Anyway, nice heads up, rodsky. To aid you in your objective, I suppose you may have already known there is a link for that entire transcript. Click here.

My favorite part is this bit:

If you expected science to give all the answers to the wonderful questions about what we are or where we're going or what the meaning of the universe is and so on, then I think you could easily become disillusioned and then you'd look for some mystic answers to these questions. How a scientist can take a mystic answer, I don't know, because the whole spirit is to...never mind that...I don't understand that. But anyhow, the way I think of what we're doing is, we're exploring...we're trying to find out as much as we can about the world. People say to me "Are you looking for the ultimate laws of physics?" No, I'm not. I'm just looking to find out more about the world. And if it turns out there is a simple, ultimate law that explains everything, so be it. That would be very nice to discover. If it turns out it's like an onion with millions of layers and we're just sick and tired of looking at the layers, then that's the way it is. But whatever way it comes out, it's nature, it's there and she's going to come out the way she is.

And therefore, when we go to investigate it, we shouldn't pre-decide what it is we're trying to do, except to find out more about it. The problem is, why do you find out more about it? If you thought that you were trying to find out more about it because you're going to get an answer to some deep philosophical question, you may be wrong. It may be that you can't get an answer to that particular question by finding out more about the character of nature. But I don't look at it that way. My interest in science is to simply find out about the world. And the more I find out, the better it is. I like to find out.

Now, there are very remarkable mysteries about the fact that we're able to do so many more things that apparently animals couldn't do and other questions like that. But those are mysteries I want to investigate without knowing any answer to that. And so altogether, I can't believe the special stories that have been made up about our relationship to the universe at large, because they seem to be too simple, too local, too provincial. He came to the earth! One of the aspects of God came to the earth, mind you! And look at what's out there. It isn't in proportion. Anyway, it's no use arguing. I can't argue with it. I'm just trying to tell you why the scientific views that I have do have some effect on my belief. And also, another thing...it has to do with the question of how do you find out if something's true.

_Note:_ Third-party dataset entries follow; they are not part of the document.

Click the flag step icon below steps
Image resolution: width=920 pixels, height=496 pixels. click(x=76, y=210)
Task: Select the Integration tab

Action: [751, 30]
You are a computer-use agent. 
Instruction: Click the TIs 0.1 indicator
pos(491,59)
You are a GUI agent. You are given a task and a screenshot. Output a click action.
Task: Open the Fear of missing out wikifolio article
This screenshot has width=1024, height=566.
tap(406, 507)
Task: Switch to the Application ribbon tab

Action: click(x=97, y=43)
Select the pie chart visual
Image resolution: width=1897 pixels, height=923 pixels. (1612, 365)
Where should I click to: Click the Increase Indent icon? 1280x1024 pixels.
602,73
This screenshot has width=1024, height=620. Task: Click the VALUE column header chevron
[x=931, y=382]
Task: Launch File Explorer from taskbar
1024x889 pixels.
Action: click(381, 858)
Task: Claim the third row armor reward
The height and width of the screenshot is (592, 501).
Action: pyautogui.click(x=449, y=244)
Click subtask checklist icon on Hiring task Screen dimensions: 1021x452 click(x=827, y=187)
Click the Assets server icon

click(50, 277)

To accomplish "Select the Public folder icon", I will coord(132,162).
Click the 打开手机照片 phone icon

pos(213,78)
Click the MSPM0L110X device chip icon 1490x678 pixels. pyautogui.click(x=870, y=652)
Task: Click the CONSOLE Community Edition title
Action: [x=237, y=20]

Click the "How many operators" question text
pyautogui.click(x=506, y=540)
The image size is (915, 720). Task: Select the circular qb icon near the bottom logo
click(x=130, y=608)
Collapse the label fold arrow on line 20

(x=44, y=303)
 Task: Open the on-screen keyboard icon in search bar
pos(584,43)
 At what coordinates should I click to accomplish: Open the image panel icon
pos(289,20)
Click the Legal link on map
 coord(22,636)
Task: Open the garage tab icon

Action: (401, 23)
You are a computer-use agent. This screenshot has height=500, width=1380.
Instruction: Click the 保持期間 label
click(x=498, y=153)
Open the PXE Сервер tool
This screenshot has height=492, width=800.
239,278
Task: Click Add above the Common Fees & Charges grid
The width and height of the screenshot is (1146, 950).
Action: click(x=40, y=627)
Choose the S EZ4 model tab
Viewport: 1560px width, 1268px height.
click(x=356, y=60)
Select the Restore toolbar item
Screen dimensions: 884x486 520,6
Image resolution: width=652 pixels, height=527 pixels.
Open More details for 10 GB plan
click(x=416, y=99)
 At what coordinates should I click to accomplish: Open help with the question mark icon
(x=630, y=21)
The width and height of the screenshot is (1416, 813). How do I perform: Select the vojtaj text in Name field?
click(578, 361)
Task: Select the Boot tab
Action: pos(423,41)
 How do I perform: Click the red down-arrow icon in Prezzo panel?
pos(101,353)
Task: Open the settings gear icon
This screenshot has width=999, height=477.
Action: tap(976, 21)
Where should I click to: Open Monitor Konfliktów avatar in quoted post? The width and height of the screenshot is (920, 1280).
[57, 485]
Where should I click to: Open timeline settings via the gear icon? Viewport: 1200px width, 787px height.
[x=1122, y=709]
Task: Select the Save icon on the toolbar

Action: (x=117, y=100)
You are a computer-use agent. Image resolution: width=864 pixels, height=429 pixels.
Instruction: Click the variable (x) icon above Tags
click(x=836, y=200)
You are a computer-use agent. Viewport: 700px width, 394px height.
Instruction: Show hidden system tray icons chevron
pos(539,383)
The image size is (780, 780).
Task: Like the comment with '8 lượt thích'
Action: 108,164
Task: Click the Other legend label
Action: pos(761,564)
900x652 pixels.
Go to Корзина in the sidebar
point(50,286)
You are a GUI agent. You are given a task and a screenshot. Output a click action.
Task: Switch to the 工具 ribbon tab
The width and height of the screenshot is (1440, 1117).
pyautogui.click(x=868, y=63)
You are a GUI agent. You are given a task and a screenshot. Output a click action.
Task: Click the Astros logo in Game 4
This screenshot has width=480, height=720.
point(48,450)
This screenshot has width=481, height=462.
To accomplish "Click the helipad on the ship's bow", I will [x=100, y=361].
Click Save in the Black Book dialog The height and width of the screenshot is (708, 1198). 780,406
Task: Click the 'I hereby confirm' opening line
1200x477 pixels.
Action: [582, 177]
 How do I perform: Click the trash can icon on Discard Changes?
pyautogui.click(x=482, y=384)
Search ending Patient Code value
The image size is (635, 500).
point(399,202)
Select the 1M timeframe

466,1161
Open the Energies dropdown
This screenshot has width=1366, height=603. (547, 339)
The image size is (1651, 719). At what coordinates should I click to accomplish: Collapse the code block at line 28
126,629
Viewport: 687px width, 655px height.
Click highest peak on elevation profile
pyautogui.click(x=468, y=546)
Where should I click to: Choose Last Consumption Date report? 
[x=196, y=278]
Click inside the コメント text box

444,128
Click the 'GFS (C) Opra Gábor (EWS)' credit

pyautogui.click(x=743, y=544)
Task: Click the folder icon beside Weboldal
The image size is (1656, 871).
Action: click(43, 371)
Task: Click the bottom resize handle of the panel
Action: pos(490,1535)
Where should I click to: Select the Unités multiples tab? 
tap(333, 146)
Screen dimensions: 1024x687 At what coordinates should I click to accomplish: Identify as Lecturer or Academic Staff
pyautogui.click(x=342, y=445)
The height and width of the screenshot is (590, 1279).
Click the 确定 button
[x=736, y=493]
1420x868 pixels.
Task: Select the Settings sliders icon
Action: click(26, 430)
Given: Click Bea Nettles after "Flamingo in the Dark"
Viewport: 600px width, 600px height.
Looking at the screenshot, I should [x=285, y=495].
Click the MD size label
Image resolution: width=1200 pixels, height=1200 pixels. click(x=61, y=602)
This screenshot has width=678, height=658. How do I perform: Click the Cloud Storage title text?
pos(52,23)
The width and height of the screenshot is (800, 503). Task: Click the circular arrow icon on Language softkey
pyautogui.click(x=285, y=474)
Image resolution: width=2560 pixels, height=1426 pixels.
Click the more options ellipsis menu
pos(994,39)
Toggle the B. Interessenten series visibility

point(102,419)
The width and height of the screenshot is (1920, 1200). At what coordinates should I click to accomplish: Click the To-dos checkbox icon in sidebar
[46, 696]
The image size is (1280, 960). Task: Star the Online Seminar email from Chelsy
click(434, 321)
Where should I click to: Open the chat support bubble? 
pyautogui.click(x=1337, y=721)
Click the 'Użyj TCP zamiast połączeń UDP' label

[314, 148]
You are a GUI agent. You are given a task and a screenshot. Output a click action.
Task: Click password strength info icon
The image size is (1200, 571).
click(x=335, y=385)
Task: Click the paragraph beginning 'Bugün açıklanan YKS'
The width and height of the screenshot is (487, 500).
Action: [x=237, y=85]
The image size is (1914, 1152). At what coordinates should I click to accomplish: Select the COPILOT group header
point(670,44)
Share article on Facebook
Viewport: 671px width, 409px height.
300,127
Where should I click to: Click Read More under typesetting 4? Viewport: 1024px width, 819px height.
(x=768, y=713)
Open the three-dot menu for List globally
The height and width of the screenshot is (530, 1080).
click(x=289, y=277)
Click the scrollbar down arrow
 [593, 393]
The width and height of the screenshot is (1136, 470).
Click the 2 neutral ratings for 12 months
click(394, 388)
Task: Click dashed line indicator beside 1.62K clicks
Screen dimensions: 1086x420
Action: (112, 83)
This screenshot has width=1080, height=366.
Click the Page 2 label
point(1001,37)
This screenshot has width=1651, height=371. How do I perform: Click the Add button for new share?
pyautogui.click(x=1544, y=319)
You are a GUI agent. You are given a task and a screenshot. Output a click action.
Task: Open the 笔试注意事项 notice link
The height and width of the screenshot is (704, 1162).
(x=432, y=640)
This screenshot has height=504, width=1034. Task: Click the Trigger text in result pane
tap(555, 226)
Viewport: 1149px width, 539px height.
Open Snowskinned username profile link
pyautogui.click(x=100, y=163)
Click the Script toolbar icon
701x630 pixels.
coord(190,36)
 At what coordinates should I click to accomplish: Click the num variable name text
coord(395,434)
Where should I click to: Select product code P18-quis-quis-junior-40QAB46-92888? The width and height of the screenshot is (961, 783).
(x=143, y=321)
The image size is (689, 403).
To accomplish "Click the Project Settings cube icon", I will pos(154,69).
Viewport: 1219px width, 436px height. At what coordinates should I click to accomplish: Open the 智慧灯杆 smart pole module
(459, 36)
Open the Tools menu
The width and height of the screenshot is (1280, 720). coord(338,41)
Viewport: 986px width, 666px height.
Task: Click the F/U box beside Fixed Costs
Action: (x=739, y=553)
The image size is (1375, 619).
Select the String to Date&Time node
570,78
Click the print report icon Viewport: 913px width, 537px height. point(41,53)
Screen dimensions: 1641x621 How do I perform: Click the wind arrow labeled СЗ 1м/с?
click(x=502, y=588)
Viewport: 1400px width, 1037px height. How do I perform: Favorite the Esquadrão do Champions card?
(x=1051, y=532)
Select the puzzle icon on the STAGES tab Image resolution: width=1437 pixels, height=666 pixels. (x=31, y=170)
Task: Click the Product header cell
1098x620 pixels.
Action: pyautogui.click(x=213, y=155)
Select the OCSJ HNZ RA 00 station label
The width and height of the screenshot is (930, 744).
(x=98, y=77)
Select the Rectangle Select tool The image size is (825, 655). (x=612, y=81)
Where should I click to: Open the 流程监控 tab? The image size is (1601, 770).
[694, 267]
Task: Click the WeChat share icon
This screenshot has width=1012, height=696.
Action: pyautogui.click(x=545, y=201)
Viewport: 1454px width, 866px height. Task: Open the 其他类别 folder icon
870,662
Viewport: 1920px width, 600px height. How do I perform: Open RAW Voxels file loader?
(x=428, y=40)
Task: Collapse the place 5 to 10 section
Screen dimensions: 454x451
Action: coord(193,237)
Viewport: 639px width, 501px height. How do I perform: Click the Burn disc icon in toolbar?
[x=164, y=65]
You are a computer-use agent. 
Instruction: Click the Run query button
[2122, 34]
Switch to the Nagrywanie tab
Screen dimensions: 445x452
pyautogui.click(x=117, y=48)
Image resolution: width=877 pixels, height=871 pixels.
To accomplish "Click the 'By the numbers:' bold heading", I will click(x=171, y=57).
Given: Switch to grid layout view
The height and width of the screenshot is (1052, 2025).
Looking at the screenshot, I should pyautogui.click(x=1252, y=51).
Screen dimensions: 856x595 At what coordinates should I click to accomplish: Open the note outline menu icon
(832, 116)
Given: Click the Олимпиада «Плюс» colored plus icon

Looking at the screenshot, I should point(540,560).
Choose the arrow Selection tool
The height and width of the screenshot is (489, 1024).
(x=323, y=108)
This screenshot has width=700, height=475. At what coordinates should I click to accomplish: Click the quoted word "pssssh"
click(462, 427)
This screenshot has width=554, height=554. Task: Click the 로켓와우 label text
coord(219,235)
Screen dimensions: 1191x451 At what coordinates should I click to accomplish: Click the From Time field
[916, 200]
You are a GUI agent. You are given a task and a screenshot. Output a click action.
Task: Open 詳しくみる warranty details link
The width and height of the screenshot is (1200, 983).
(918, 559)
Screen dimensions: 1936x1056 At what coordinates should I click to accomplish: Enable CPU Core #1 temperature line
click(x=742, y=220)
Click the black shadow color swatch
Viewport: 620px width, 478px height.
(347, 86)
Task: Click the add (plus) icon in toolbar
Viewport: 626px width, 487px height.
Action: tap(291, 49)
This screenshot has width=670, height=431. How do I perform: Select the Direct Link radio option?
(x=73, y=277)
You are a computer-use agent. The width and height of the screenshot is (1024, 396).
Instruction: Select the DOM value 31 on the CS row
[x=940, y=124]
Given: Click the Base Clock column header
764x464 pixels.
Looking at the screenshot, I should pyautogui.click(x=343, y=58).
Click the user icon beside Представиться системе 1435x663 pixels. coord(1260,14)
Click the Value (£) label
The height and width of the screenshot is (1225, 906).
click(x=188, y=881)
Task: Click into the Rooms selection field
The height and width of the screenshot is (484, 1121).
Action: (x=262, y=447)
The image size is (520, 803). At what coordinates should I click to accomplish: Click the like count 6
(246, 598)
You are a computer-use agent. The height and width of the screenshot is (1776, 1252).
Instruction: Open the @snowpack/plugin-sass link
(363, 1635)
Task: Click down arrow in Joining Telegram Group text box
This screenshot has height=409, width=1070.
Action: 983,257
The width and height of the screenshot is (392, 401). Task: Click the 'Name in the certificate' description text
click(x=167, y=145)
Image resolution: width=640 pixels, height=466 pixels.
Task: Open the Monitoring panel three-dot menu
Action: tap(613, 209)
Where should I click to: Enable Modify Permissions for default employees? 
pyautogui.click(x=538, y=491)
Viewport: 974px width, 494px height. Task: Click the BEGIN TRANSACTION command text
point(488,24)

And, if you have all these theories of the different religions...they have all different theories about the thing...then you begin to wonder. Once you start doubting, just like you're supposed to doubt..you asked me if science is true...I said "No, no. We don't know if that's true. We're trying to find out. Everything is possibly wrong." Start out understanding religion by saying everything is possibly wrong. Let us see! As soon as you do that, you start sliding down an edge, which is hard to recover from.

And so, with the scientific view, or my father's view that we should look to see what's true and what may not be true...once you start doubting, which I think, to me, is a very fundamental part of my "soul"...is to doubt and to ask. And when you doubt and ask, it gets a little harder to (just) believe. You see, one thing is, I can live with doubt and uncertainty and not knowing. I think it's much more interesting to live not knowing than to have answers which might be wrong.

I have approximate answers and possible beliefs and different degrees of certainty about different things, but I'm not absolutely sure of anything. And on many things, I don't know anything about, such as whether it means anything to ask why we're here and what the question might mean. I might think about it a little bit. If I can't figure it out, then I go on to something else. But I don't have to know an answer. I don't feel frightened by not knowing things, by being lost in a mysterious universe without having any purpose, which is the way it really is, as far as I can tell...possibly. It doesn't frighten me.
Happy reading!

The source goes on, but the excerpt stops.